**WHAT YOU SHOULD DO:** Reproduce each line of the material that follows, word for word.

**RECORDS SHOWN:**
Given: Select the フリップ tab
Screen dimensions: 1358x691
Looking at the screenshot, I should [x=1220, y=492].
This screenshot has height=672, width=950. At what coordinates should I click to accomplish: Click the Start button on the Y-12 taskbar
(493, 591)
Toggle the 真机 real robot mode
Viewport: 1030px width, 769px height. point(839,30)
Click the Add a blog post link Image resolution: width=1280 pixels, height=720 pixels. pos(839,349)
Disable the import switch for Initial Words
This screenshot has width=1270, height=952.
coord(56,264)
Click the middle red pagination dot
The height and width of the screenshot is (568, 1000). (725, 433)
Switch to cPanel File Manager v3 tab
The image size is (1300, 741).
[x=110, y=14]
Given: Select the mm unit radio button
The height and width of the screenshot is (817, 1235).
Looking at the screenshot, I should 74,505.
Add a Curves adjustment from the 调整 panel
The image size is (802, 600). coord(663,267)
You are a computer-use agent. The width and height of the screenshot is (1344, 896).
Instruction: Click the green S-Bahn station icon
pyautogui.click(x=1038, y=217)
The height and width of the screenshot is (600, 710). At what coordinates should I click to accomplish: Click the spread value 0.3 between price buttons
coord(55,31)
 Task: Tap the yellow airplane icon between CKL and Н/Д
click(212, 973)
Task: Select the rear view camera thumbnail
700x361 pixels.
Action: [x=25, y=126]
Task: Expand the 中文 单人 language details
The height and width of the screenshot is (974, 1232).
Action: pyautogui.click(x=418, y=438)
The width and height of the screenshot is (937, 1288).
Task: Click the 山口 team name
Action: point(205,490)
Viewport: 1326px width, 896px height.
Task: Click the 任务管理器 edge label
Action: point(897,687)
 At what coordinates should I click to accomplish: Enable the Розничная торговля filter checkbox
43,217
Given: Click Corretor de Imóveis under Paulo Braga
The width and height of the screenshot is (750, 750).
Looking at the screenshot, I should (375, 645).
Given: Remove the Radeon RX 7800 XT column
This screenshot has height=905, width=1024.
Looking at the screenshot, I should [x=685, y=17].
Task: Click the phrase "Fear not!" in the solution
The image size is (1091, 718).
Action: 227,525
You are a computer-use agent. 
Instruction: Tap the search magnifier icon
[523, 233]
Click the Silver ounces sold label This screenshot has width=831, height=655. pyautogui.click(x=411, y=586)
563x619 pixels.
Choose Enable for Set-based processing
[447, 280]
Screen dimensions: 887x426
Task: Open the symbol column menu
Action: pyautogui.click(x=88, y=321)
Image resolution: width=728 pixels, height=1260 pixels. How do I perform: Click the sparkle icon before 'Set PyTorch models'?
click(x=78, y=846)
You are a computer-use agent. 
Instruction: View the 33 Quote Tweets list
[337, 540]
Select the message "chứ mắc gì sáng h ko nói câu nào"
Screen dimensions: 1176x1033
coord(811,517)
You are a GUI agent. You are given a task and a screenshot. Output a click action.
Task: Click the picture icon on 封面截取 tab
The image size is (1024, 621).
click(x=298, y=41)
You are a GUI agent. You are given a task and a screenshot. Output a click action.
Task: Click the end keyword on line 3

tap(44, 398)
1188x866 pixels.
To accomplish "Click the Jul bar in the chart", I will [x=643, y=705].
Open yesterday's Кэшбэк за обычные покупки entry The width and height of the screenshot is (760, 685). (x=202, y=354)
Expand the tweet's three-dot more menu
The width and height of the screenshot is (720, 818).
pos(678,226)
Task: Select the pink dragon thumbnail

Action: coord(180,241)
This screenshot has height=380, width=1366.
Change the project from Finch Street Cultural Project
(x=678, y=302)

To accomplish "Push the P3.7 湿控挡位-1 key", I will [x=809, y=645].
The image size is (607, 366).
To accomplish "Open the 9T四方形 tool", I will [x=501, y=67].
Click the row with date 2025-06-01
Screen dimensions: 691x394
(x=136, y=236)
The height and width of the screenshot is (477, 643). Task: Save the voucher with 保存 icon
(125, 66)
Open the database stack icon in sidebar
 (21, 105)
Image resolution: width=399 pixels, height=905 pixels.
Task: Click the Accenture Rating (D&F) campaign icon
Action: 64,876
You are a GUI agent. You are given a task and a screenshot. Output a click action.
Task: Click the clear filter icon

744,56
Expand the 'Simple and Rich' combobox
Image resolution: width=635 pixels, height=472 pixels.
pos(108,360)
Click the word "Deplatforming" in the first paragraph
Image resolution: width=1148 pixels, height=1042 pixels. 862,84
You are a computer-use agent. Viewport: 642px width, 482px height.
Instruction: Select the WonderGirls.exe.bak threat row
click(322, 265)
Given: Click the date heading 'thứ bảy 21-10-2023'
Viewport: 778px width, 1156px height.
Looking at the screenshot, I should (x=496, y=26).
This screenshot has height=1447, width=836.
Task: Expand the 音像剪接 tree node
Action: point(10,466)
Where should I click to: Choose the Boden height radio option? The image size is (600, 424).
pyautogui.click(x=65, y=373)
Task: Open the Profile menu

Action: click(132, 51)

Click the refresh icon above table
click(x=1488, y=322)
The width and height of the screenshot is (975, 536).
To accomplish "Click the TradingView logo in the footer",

**RESPONSE:**
Given: Select the フリップ tab
Screen dimensions: 1358x691
Looking at the screenshot, I should [x=1220, y=492].
This screenshot has height=672, width=950. At what coordinates should I click to accomplish: Click the Start button on the Y-12 taskbar
(493, 591)
Toggle the 真机 real robot mode
Viewport: 1030px width, 769px height. point(839,30)
Click the Add a blog post link Image resolution: width=1280 pixels, height=720 pixels. pos(839,349)
Disable the import switch for Initial Words
This screenshot has width=1270, height=952.
coord(56,264)
Click the middle red pagination dot
The height and width of the screenshot is (568, 1000). (725, 433)
Switch to cPanel File Manager v3 tab
The image size is (1300, 741).
[x=110, y=14]
Given: Select the mm unit radio button
The height and width of the screenshot is (817, 1235).
Looking at the screenshot, I should 74,505.
Add a Curves adjustment from the 调整 panel
The image size is (802, 600). coord(663,267)
You are a computer-use agent. The width and height of the screenshot is (1344, 896).
Instruction: Click the green S-Bahn station icon
pyautogui.click(x=1038, y=217)
The height and width of the screenshot is (600, 710). At what coordinates should I click to accomplish: Click the spread value 0.3 between price buttons
coord(55,31)
 Task: Tap the yellow airplane icon between CKL and Н/Д
click(212, 973)
Task: Select the rear view camera thumbnail
700x361 pixels.
Action: [x=25, y=126]
Task: Expand the 中文 单人 language details
The height and width of the screenshot is (974, 1232).
Action: pyautogui.click(x=418, y=438)
The width and height of the screenshot is (937, 1288).
Task: Click the 山口 team name
Action: point(205,490)
Viewport: 1326px width, 896px height.
Task: Click the 任务管理器 edge label
Action: point(897,687)
 At what coordinates should I click to accomplish: Enable the Розничная торговля filter checkbox
43,217
Given: Click Corretor de Imóveis under Paulo Braga
The width and height of the screenshot is (750, 750).
Looking at the screenshot, I should (375, 645).
Given: Remove the Radeon RX 7800 XT column
This screenshot has height=905, width=1024.
Looking at the screenshot, I should [x=685, y=17].
Task: Click the phrase "Fear not!" in the solution
The image size is (1091, 718).
Action: 227,525
You are a computer-use agent. 
Instruction: Tap the search magnifier icon
[523, 233]
Click the Silver ounces sold label This screenshot has width=831, height=655. pyautogui.click(x=411, y=586)
563x619 pixels.
Choose Enable for Set-based processing
[447, 280]
Screen dimensions: 887x426
Task: Open the symbol column menu
Action: pyautogui.click(x=88, y=321)
Image resolution: width=728 pixels, height=1260 pixels. How do I perform: Click the sparkle icon before 'Set PyTorch models'?
click(x=78, y=846)
You are a computer-use agent. 
Instruction: View the 33 Quote Tweets list
[337, 540]
Select the message "chứ mắc gì sáng h ko nói câu nào"
Screen dimensions: 1176x1033
coord(811,517)
You are a GUI agent. You are given a task and a screenshot. Output a click action.
Task: Click the picture icon on 封面截取 tab
The image size is (1024, 621).
click(x=298, y=41)
You are a GUI agent. You are given a task and a screenshot. Output a click action.
Task: Click the end keyword on line 3

tap(44, 398)
1188x866 pixels.
To accomplish "Click the Jul bar in the chart", I will [x=643, y=705].
Open yesterday's Кэшбэк за обычные покупки entry The width and height of the screenshot is (760, 685). (x=202, y=354)
Expand the tweet's three-dot more menu
The width and height of the screenshot is (720, 818).
pos(678,226)
Task: Select the pink dragon thumbnail

Action: coord(180,241)
This screenshot has height=380, width=1366.
Change the project from Finch Street Cultural Project
(x=678, y=302)

To accomplish "Push the P3.7 湿控挡位-1 key", I will [x=809, y=645].
The image size is (607, 366).
To accomplish "Open the 9T四方形 tool", I will [x=501, y=67].
Click the row with date 2025-06-01
Screen dimensions: 691x394
(x=136, y=236)
The height and width of the screenshot is (477, 643). Task: Save the voucher with 保存 icon
(125, 66)
Open the database stack icon in sidebar
 (21, 105)
Image resolution: width=399 pixels, height=905 pixels.
Task: Click the Accenture Rating (D&F) campaign icon
Action: 64,876
You are a GUI agent. You are given a task and a screenshot. Output a click action.
Task: Click the clear filter icon

744,56
Expand the 'Simple and Rich' combobox
Image resolution: width=635 pixels, height=472 pixels.
pos(108,360)
Click the word "Deplatforming" in the first paragraph
Image resolution: width=1148 pixels, height=1042 pixels. 862,84
You are a computer-use agent. Viewport: 642px width, 482px height.
Instruction: Select the WonderGirls.exe.bak threat row
click(322, 265)
Given: Click the date heading 'thứ bảy 21-10-2023'
Viewport: 778px width, 1156px height.
Looking at the screenshot, I should (x=496, y=26).
This screenshot has height=1447, width=836.
Task: Expand the 音像剪接 tree node
Action: point(10,466)
Where should I click to: Choose the Boden height radio option? The image size is (600, 424).
pyautogui.click(x=65, y=373)
Task: Open the Profile menu

Action: click(132, 51)

Click the refresh icon above table
click(x=1488, y=322)
The width and height of the screenshot is (975, 536).
To accomplish "Click the TradingView logo in the footer",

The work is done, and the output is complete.